Загадка Эндхауза Кристи Агата
— Как? — изумлённо спросил я.
— Не удивляйтесь. Все правильно. Никто ни у кого не должен учиться. Каждый человек должен развивать до предела свои возможности, а не копировать кого-то другого. Я не хочу, чтобы вы стали ухудшенным Пуаро. Я хочу, чтобы вы были непревзойденным Гастингсом! Впрочем, вы и есть непревзойденный Гастингс. Вы классически, совершенно нормальны.
— Нормален? Надеюсь, что да, — сказал я.
— Нет-нет, я о другом. Вы изумительно уравновешены. Вы — само здравомыслие. Понимаете, что это для меня значит? Когда преступник замышляет преступление, он непременно хочет обмануть. Кого же? Некоего нормального человека, образ которого имеется у него в голове. Возможно, такого существа вовсе нет в природе, и это математическая абстракция. Но вы приближаетесь к ней настолько близко, насколько это возможно. Бывают моменты, когда на вас нисходит вдохновение, когда вы поднимаетесь выше нормального уровня, моменты — надеюсь, вы поймете меня правильно — когда вы спускаетесь в самые таинственные глубины глупости, но в целом вы поразительно нормальны. В чем здесь моя выгода? Да в том, что в ваших мыслях я, как в зеркале, вижу то, во что преступник хочет заставить меня поверить. Это невероятно помогает мне и дает интереснейшие идеи.
Не могу сказать, чтобы я хорошо его понял. Мне показалось, что в его словах было мало лестного. Но, как бы то ни было, он поспешил рассеять мои сомнения.
— Я неудачно выразился, — быстро добавил он — Вы обладаете способностью понимать ход мысли преступника, чего мне не дано. Вы показываете мне, какой реакции ждет от меня преступник. Такая проницательность — редкий дар.
— Проницательность… — задумался я, — да, пожалуй, проницательность мне свойственна.
Я взглянул на него через стол. Он курил одну из своих тонких сигарет и смотрел на меня чуть ли не с обожанием.
— Се cher[196] Гастингс, — улыбнулся он — Я вами восхищаюсь.

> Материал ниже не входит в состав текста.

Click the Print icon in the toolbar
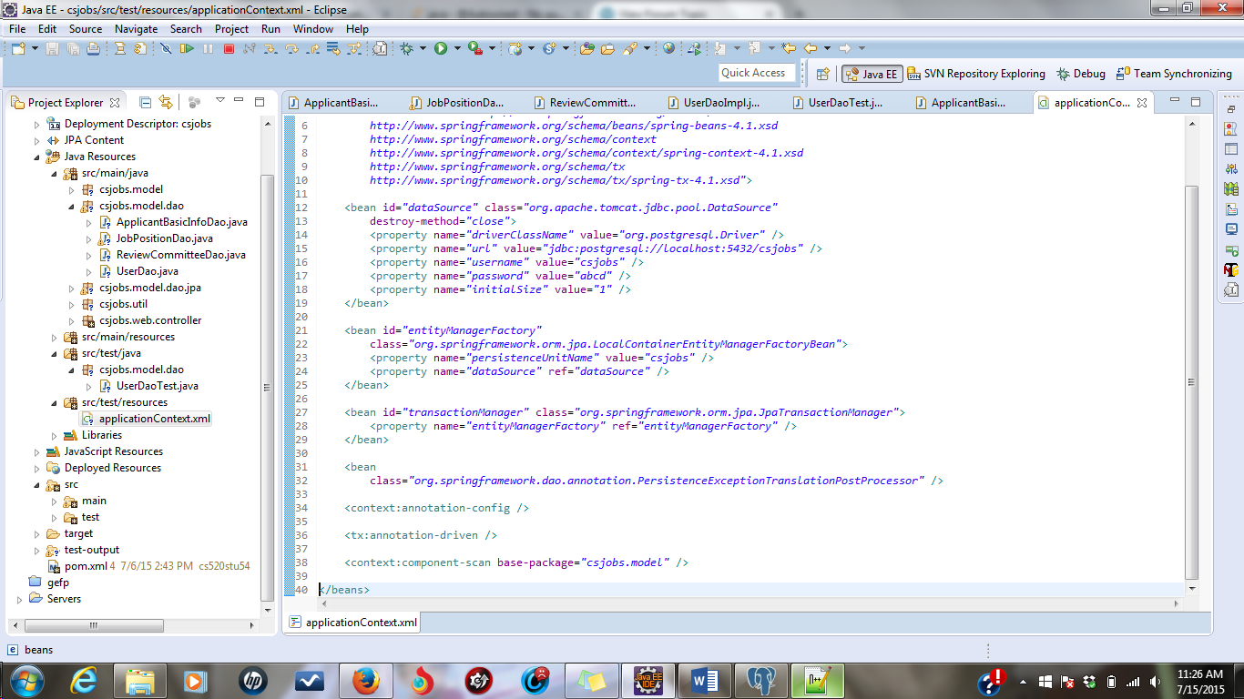 [93, 48]
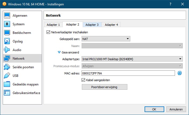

Я был польщен, но сконфужен и решил поскорее перевести разговор на другую тему.
— Итак, — деловито сказал я, — вернемся к нашему делу.
— Eh bien — Пуаро откинул назад голову и, прищурив глаза, выпустил сигаретный дым.

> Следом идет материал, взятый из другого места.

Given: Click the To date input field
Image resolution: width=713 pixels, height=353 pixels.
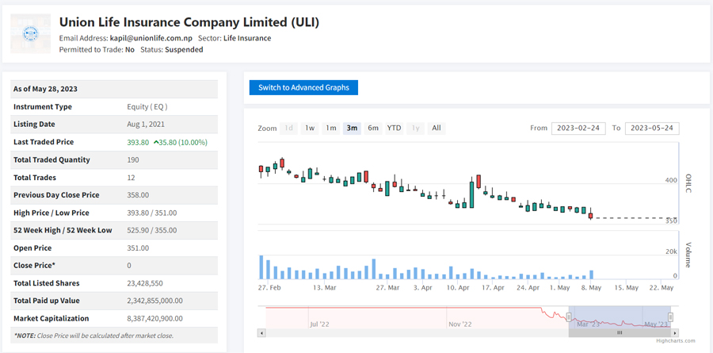Looking at the screenshot, I should pos(652,129).
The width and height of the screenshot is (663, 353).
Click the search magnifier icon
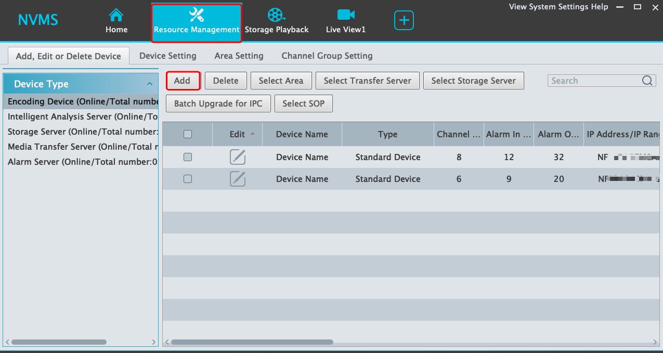(647, 81)
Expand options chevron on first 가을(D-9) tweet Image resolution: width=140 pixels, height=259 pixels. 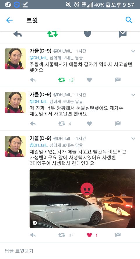tap(133, 51)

— Je me pose des questions[197],— сказал он.
— Да? — с готовностью подхватил я.
— Вы, без сомнения, тоже?
— Конечно, — ответил я и, так же как и он, прищурившись и откинув голову, спросил: — Кто убил лорда Эджвера?
Пуаро немедленно открыл глаза, выпрямился и энергично затряс головой.

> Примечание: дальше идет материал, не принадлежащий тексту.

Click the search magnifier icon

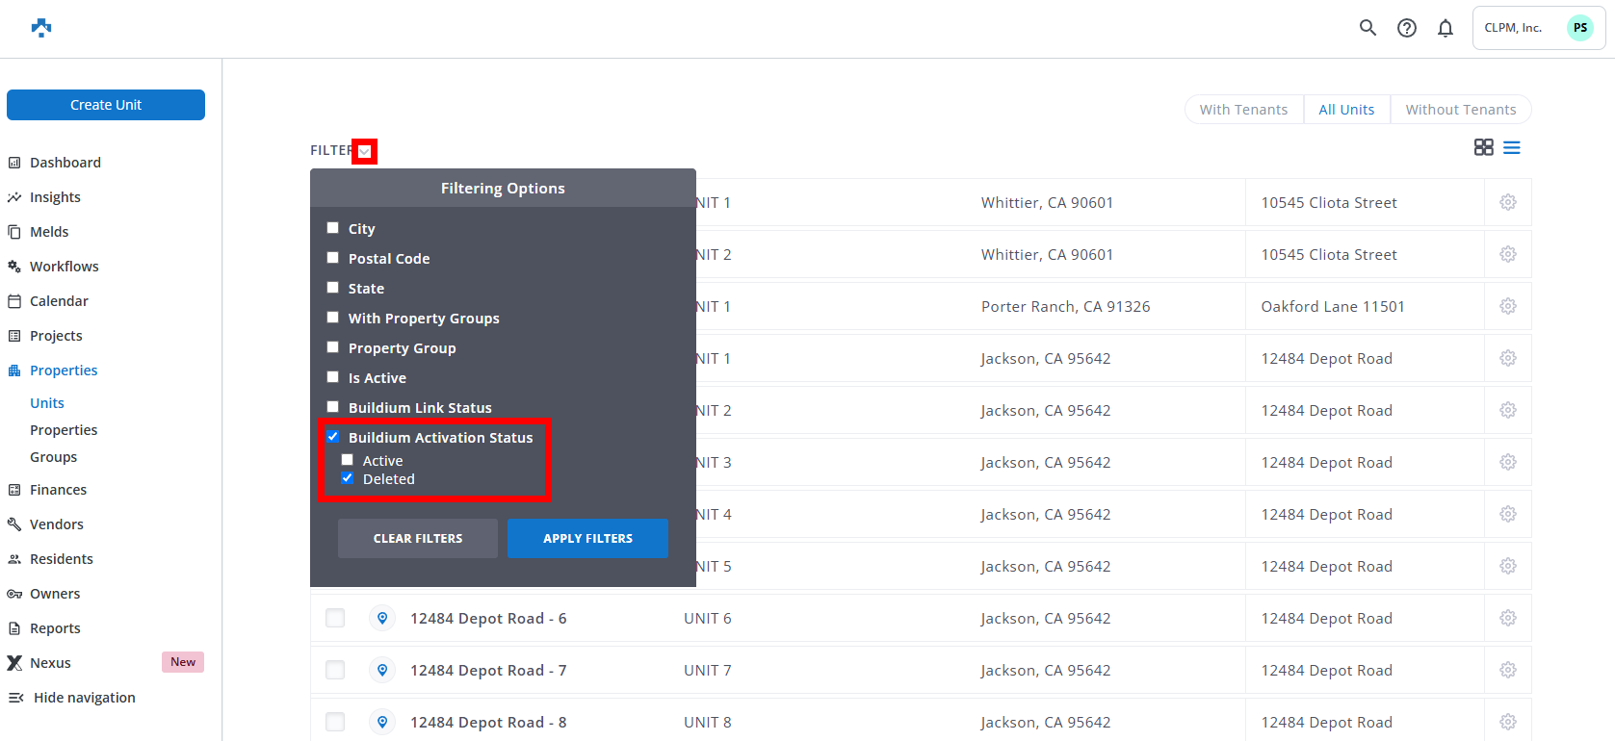[1368, 28]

— Нет-нет. Ничего подобного. Разве это вопрос? Вы же не читатель детективного романа, который подозревает по очереди всех героев без разбора. Правда, однажды я и сам вынужден был так поступить. Но это был особый случай. Я вам о нем как-нибудь расскажу, потому что горжусь им. На чем мы остановились?
— На вопросах, которые вы себе задаете, — сухо отозвался я.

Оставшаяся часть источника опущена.